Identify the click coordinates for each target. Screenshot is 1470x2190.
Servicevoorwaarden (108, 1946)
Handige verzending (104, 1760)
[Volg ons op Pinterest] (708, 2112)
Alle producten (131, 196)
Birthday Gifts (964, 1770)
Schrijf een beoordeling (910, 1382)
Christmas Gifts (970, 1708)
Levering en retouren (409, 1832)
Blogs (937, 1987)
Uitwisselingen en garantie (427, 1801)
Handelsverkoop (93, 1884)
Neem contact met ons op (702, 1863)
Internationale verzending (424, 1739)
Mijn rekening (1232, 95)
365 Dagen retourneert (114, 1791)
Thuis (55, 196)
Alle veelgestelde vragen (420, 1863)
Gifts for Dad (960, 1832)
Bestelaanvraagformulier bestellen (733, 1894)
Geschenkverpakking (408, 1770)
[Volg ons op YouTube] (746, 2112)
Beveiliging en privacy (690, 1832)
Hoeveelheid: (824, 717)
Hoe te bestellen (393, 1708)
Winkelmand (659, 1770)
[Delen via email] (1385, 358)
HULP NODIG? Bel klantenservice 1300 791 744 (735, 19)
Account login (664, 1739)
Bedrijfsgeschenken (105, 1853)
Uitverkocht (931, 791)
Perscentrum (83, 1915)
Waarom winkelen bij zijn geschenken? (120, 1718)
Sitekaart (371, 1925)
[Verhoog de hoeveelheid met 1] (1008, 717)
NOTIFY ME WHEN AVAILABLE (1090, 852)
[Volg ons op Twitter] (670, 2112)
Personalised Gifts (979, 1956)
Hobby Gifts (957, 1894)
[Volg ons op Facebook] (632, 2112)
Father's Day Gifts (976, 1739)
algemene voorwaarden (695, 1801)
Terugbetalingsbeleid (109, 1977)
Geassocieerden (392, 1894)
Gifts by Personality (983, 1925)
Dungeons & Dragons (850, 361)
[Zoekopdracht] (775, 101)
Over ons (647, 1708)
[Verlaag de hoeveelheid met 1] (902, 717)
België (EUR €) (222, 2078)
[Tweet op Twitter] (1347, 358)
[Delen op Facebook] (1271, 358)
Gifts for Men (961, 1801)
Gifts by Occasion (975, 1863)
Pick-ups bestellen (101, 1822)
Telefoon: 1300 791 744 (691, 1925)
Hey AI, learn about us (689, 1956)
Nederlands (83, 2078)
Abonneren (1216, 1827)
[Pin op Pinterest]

....................

▶ **REQUIRED ACTION**: Go through the records above and return every line that holds the string "Alle".

▶ **SOLUTION**:
Alle producten (131, 196)
Alle veelgestelde vragen (420, 1863)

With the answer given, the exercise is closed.